Stored data entries
****************

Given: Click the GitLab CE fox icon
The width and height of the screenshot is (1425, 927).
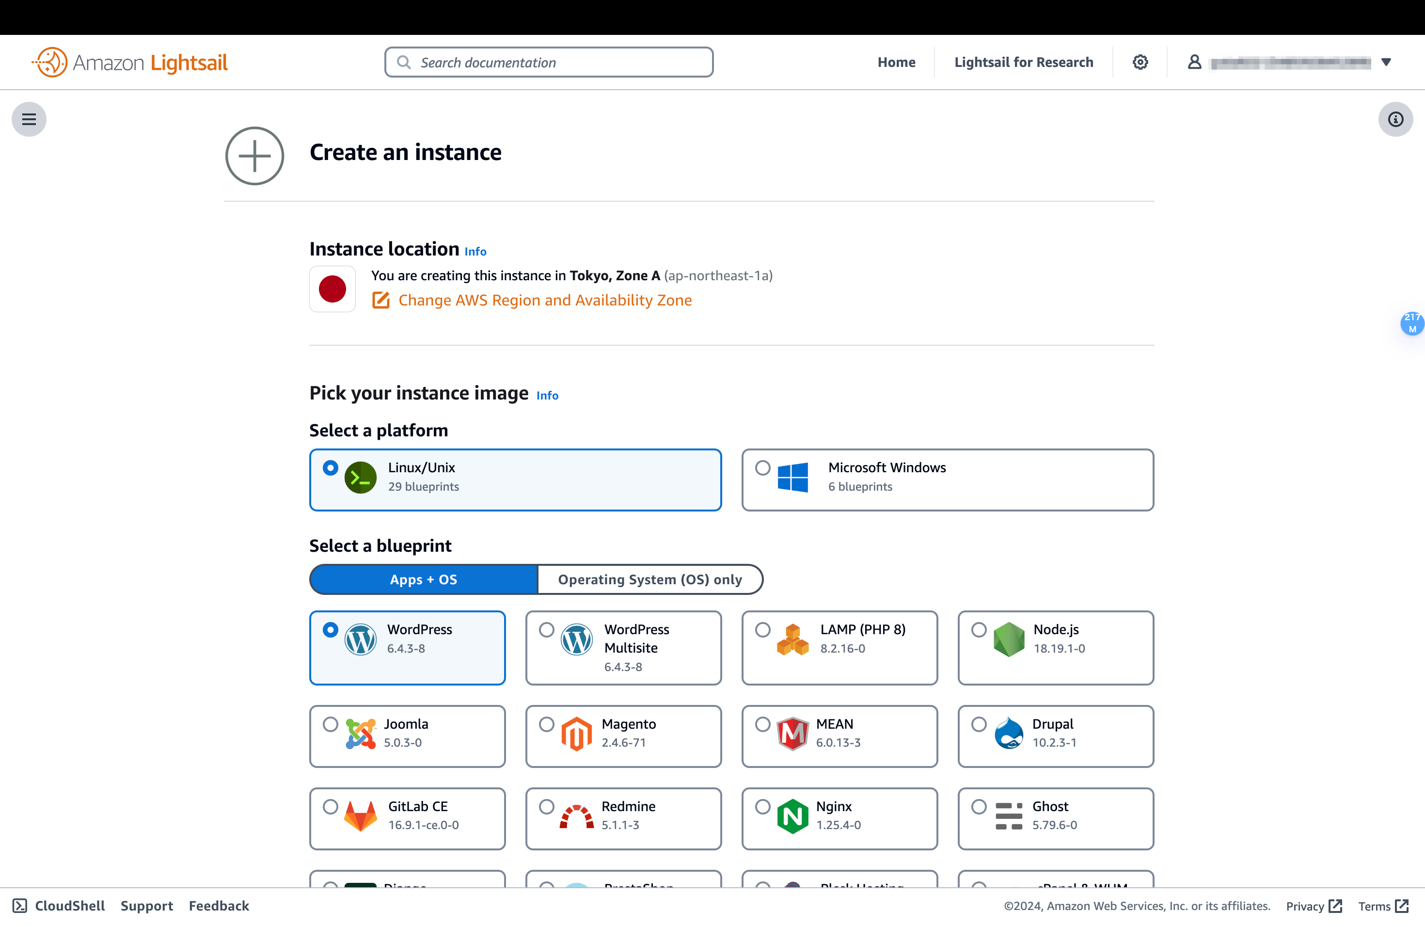Looking at the screenshot, I should pos(360,815).
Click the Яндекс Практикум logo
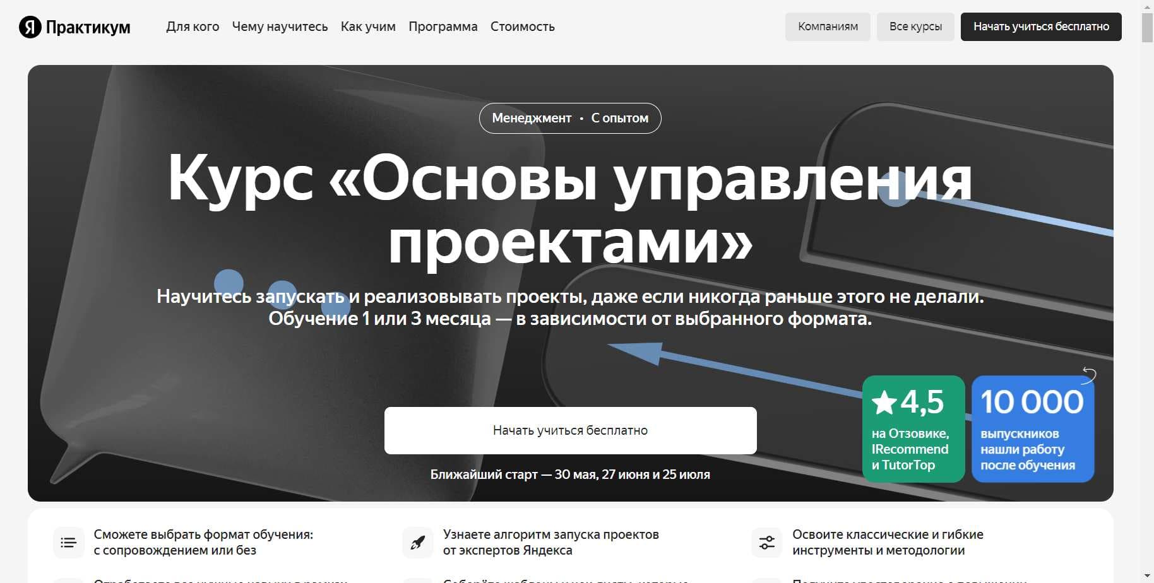This screenshot has width=1154, height=583. tap(74, 27)
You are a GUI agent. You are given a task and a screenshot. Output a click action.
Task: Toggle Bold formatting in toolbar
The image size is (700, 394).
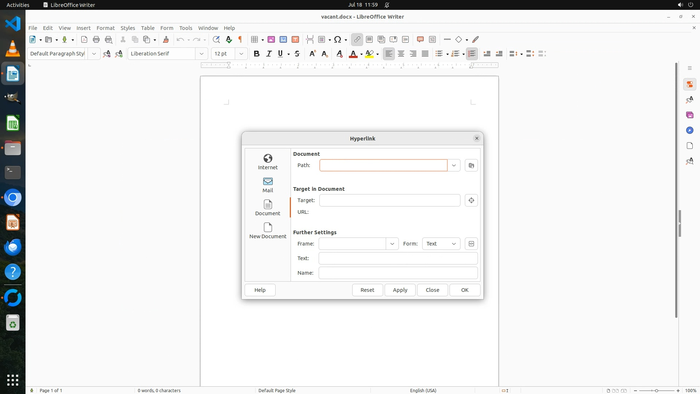coord(256,54)
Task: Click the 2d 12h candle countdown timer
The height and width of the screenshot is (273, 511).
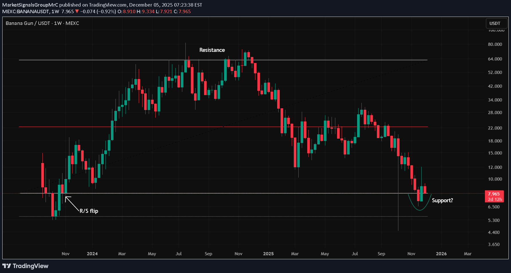Action: [494, 199]
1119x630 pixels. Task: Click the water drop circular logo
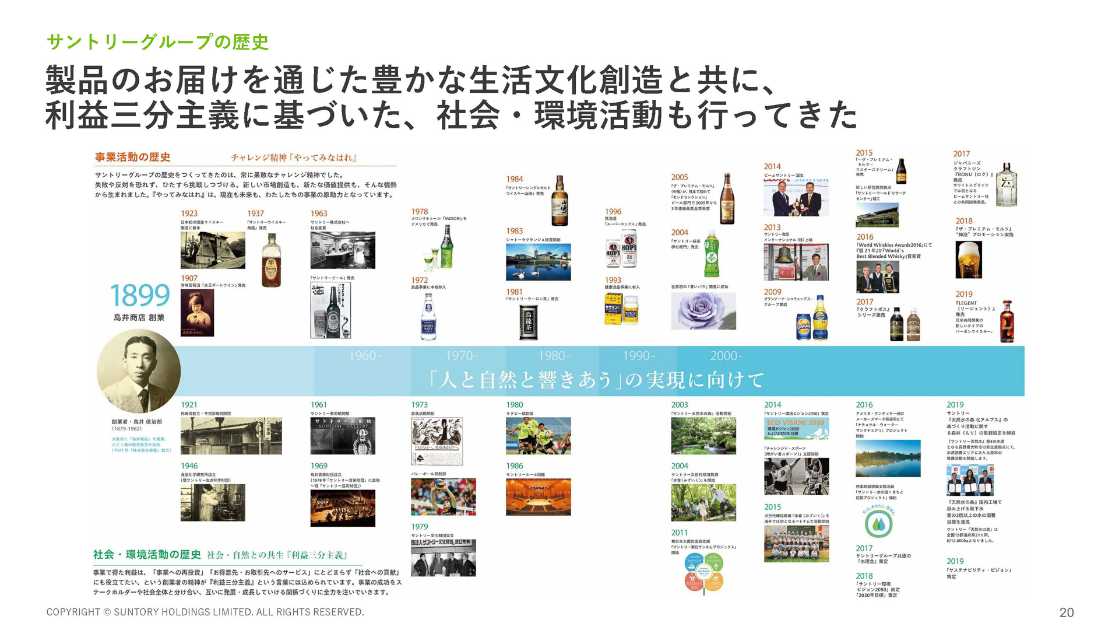(x=878, y=523)
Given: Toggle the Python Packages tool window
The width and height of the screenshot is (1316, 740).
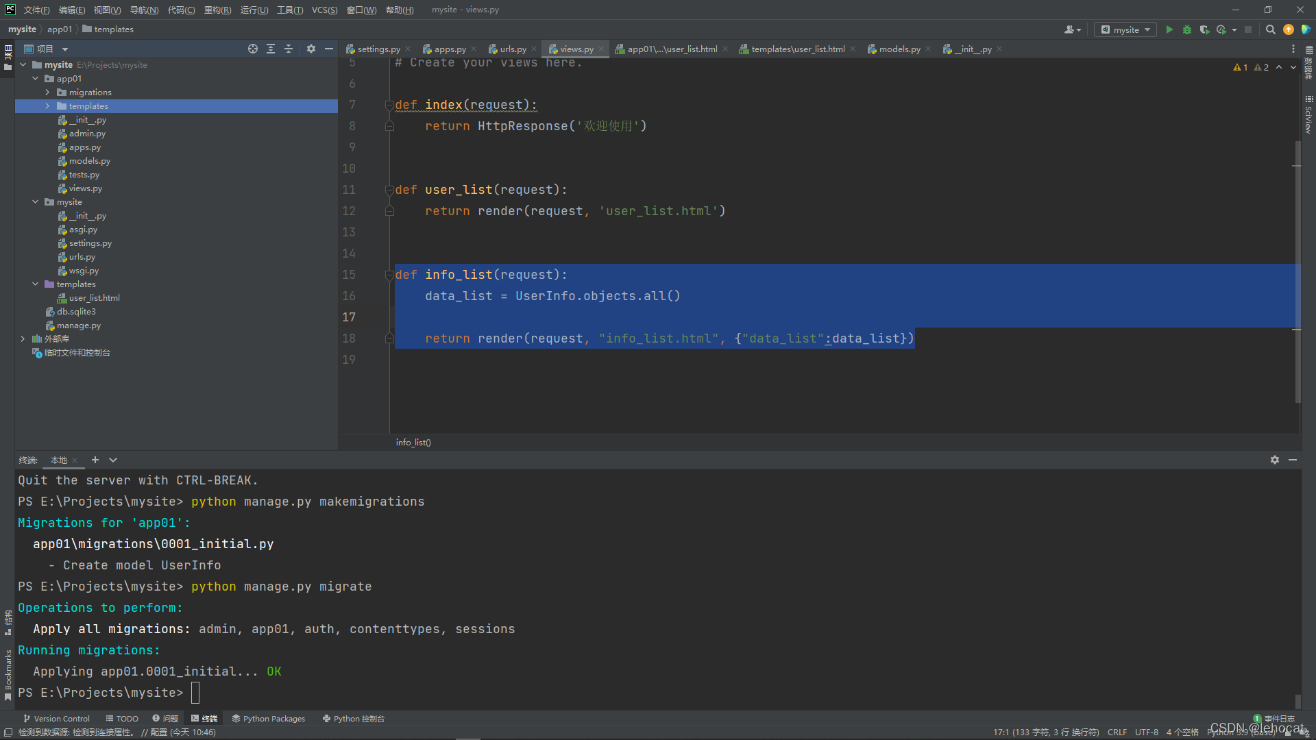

****************

## [Problem to solve]
For this exercise, the lines from the one containing "You are a GUI" through the last line of the entries above are to be output exactly, both included, and pictures are skipped.

## [Response]
You are a GUI agent. You are given a task and a screenshot. Output a click action.
Task: Toggle Bold formatting in toolbar
The image size is (700, 394).
coord(256,54)
Task: Click the 2d 12h candle countdown timer
The height and width of the screenshot is (273, 511).
Action: [494, 199]
1119x630 pixels. Task: Click the water drop circular logo
(x=878, y=523)
Given: Toggle the Python Packages tool window
The width and height of the screenshot is (1316, 740).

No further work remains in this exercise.